Luister naar de smeekbede die uw dienaar op deze plaats tot U
opzendt, naar het gebed dat uw volk op deze plaats tot U richt;
wanneer Gij het verneemt in de hemel,
verhoor het dan en schenk hun vergiffenis!
Wanneer Israël om zijn zonden door zijn vijanden wordt
verslagen, maar, tot inkeer gekomen, in dit huis tot U bidt,
luister dan in de hemel, vergeef de zonden van Uw volk en
laat het in zijn land dat Gij aan hun vaderen geschonken hebt,
blijven wonen.
Wanneer de hemel gesloten blijft en geen regen valt, omdat uw
volk tegen U zondigde, maar met berouw weer bidt in deze plaats,
luister dan in de hemel, vergeef het zijn zonden,
wijs het de weg die het bewandelen moet en geef weer regen aan
het land dat Gij aan uw volk geschonken hebt als erfdeel!

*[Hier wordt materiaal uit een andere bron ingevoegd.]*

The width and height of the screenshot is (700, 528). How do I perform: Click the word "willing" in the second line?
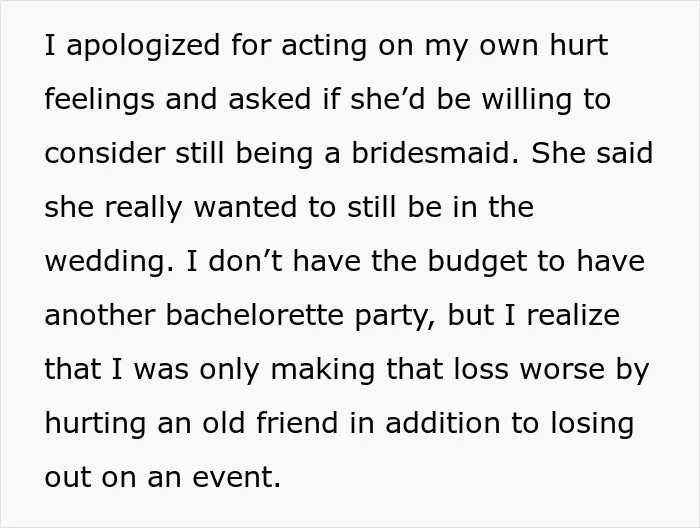[527, 100]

Wanneer het land geteisterd wordt door hongersnood of pest,
door korenbrand of droogte en door meer andere plagen bezocht
wordt, wanneer het in droefheid of leed komt bidden en smekend
zijn handen naar dit huis verheffen, verhoor het dan in de hemel ...
Moge dit gebed dag en nacht voor uw aanschijn zweven en Gij
dagelijks aan uw volk alles geven wat het behoeft, dat alle
volkeren der aarde weten dat alleen Jahwe God is en geen andere.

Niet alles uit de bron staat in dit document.